During the analysis, Coventor says that they slide a small window around, calculating for each position what percentage would yield. Calling that a “window” is a good mental way of picturing what’s happening, but it reduces the space to two dimensions. They say that their analysis is multivariate, meaning that this is an n-dimensional window: they’re moving all parameters at once.
This helps to deal with the possibility of correlated parameters – ones that aren’t strictly independent, but interact with each other. Change one, and the other changes. That’s another way of saying that they’re not mutually orthogonal. But because they’re including all of the identified parameters in that sweep, those interactions automatically play out in the calculations, so they’ll be reflected correctly in the results.
In some of the examples they give, a slight change in process can result in meaningful yield improvement. In one case involving two SAQP spacer thickness values, changing one spacer thickness nominal value from 13.5 to 13. 4 nm and the other thickness nominal value from 18.8 to 18.9 nm resulted in an inSpec% increase from 69.6% to 74.6% – a significant increase from a tiny change in parameters.

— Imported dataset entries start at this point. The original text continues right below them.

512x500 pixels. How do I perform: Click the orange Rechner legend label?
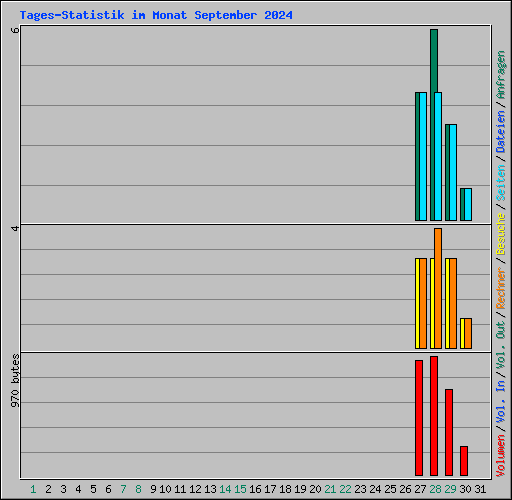tap(501, 288)
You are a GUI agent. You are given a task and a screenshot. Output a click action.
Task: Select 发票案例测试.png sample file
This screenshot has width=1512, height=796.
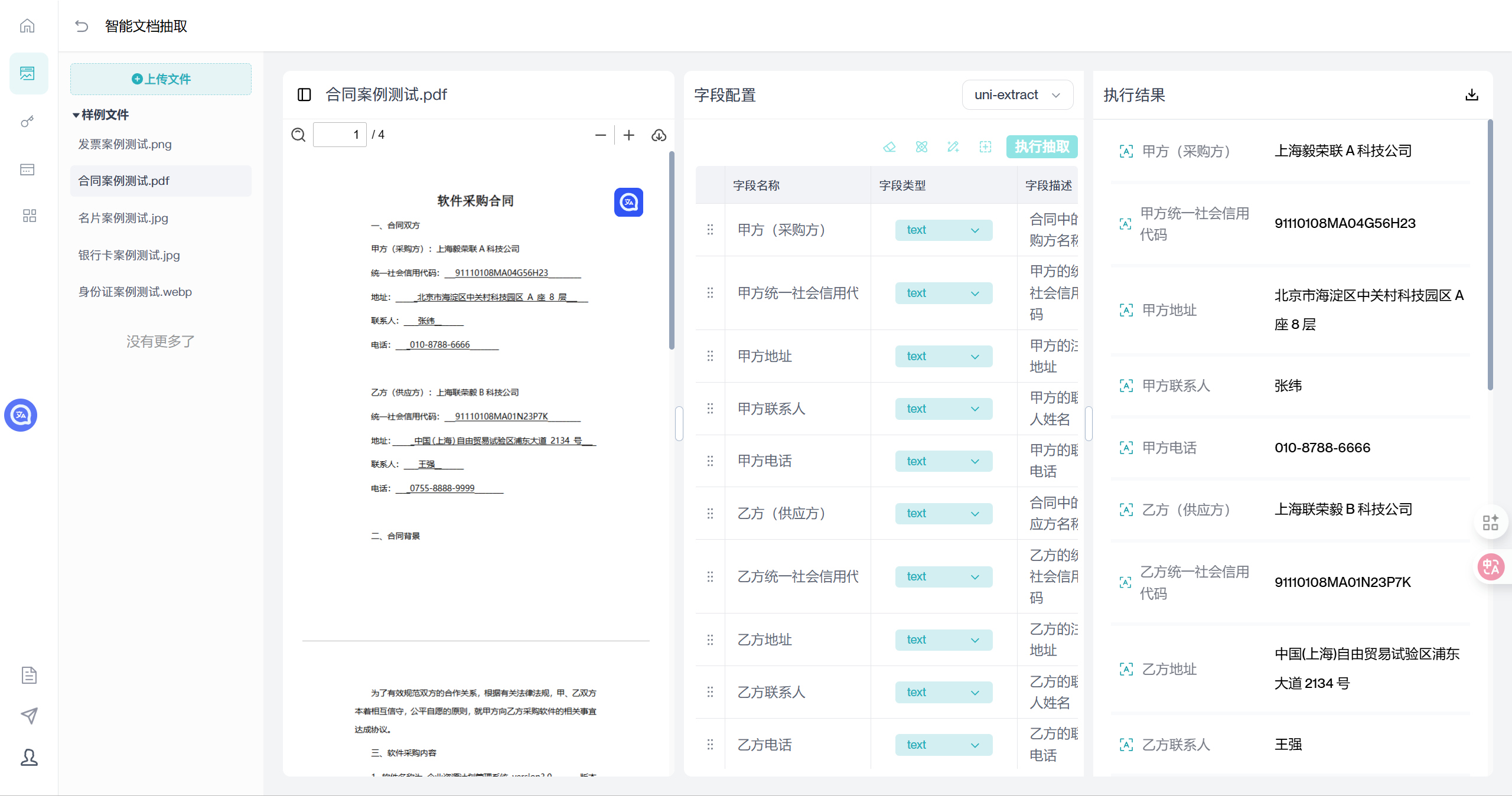tap(125, 144)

It was done using 1000 different process points. You might say, “OK, that didn’t take millions of wafers; it took 1000. Not so bad…” But here’s the thing: fab operators never try to miss the target nominal values. It’s just a natural thing that happens with equipment, depending on uncontrollable conditions like, did the equipment get a good breakfast that morning? So you can’t simply dial up 1000 different wafers with specific deterministic variations in value. You need lots more wafers to ensure that you populate the entire space adequately.
With the virtual equivalent, you have an ideal process that does exactly what you said, regardless of whether breakfast was full English or a crappy cheap-hotel pastry. You don’t need all of those other points to fill in the space.
So you still spend some time optimizing the process window, and there may be some manual effort involved, but, if everything goes as promised, you’ve got that optimization without the cost and time involved in building actual wafers.